_WORK TO BE COMPLETED_
Write out word for word the passage of the border statistics article below, beginning with "Biden officials say" and ending with "the underlying situation.".

Biden officials say worsening border stats ‘overstate’ problem because of repeat crossers

Biden administration officials defended another month of extremely high numbers of unauthorized crossings at the southern border in May, blaming the statistics for overstating and misrepresenting the situation.

Federal law enforcement at the U.S.-Mexico boundary encountered 180,034 people who tried to enter the country illegally in May, the highest number in more than two decades. The May total was up from 178,622 in April and 172,331 in March. Still, administration officials who spoke with reporters in a call Thursday afternoon said law enforcement is seeing the same people more than once in a month. Hence, the numbers are not indicative of the underlying situation.

“There’s a difference between encounters and individuals,” said an official who was authorized to speak with media anonymously. “There are, right now, an unusual number of repeat crossers, but the number of actual individuals who attempt to cross is down from April and a little over 20,000 lower than May of 2019.”

A Department of Homeland Security official who separately testified before the House Homeland Security Subcommittee on Border Security, Facilitation, and Operations during the White House call defended the 180,000-encounter figure on the same basis.

_RECORDS SHOWN_
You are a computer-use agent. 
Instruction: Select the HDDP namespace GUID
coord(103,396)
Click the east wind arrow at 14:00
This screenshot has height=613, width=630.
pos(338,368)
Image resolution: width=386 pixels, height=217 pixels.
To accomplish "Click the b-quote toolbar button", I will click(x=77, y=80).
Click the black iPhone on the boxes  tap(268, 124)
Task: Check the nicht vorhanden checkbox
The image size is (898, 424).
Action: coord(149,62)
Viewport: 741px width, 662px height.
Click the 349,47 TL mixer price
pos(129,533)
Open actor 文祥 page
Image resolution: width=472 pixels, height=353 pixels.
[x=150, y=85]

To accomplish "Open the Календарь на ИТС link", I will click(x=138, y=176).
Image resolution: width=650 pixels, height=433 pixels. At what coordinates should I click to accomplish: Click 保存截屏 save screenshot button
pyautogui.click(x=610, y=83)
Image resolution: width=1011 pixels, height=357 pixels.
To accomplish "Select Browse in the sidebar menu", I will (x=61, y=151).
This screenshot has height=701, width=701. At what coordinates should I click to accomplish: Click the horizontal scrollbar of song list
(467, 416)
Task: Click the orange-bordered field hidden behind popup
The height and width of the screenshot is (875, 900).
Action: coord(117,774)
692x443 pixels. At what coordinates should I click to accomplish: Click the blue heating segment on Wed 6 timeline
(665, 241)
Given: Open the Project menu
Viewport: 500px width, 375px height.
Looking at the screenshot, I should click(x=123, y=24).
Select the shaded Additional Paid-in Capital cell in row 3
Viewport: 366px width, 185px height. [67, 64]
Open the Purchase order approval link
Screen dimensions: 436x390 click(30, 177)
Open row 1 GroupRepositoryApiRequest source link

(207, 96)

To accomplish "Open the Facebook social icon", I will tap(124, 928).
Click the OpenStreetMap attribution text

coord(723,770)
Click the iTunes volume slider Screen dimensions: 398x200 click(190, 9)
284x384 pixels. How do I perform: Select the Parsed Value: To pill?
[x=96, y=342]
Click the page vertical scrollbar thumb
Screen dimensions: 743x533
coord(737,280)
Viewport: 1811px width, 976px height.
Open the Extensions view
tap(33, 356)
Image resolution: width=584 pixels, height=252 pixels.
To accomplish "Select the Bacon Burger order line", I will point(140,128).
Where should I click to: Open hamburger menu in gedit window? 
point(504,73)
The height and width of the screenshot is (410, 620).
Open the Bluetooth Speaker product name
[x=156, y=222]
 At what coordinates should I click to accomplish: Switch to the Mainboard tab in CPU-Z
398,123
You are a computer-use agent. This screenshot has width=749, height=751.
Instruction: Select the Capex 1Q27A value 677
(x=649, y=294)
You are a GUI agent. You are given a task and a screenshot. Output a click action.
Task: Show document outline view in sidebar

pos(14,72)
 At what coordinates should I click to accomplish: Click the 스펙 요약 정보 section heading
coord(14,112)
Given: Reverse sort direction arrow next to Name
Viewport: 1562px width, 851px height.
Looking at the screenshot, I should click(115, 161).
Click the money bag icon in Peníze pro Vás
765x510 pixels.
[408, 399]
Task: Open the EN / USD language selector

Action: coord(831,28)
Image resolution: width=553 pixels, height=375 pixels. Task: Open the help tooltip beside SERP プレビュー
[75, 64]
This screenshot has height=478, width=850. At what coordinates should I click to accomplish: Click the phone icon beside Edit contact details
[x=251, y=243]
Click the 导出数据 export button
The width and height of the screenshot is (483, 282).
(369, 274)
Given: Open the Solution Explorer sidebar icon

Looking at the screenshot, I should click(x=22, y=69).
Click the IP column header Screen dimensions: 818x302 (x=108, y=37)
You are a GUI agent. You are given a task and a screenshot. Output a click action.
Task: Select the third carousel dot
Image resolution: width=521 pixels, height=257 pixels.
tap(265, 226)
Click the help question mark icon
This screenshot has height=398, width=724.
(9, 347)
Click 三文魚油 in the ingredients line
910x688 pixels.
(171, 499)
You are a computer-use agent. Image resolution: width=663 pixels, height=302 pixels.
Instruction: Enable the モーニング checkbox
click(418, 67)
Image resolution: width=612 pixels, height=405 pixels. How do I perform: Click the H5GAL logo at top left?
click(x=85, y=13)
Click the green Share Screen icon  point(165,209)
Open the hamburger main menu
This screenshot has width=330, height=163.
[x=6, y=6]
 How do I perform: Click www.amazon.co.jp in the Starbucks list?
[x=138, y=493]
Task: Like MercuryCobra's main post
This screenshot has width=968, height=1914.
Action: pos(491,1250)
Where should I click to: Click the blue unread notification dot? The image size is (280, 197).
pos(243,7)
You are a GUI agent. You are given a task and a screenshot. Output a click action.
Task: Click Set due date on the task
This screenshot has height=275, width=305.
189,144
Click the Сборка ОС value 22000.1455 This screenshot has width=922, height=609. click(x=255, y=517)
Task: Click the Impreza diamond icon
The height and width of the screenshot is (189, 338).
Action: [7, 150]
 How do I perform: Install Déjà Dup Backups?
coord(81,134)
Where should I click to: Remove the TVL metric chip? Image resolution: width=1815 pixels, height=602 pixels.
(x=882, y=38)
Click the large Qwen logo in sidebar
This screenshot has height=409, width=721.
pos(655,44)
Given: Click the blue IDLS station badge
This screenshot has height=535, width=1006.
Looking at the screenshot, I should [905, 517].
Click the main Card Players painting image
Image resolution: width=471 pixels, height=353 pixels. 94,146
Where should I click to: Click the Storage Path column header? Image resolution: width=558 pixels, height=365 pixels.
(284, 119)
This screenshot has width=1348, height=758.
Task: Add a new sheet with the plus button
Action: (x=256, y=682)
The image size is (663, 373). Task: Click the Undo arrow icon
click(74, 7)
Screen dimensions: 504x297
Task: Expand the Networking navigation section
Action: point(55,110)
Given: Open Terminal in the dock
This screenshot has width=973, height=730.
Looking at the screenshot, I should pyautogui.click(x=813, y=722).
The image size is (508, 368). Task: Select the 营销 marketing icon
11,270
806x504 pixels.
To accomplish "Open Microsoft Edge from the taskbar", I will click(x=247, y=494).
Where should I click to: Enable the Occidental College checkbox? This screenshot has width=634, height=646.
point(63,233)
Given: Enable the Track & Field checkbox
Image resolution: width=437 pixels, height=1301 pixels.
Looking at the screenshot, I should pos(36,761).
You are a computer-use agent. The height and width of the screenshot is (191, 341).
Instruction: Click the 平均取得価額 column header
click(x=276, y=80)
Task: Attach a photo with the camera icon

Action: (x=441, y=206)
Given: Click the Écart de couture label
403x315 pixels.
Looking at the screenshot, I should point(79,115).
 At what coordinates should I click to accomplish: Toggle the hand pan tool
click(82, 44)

_THE COMPLETED TASK_
Biden officials say worsening border stats ‘overstate’ problem because of repeat crossers

Biden administration officials defended another month of extremely high numbers of unauthorized crossings at the southern border in May, blaming the statistics for overstating and misrepresenting the situation.

Federal law enforcement at the U.S.-Mexico boundary encountered 180,034 people who tried to enter the country illegally in May, the highest number in more than two decades. The May total was up from 178,622 in April and 172,331 in March. Still, administration officials who spoke with reporters in a call Thursday afternoon said law enforcement is seeing the same people more than once in a month. Hence, the numbers are not indicative of the underlying situation.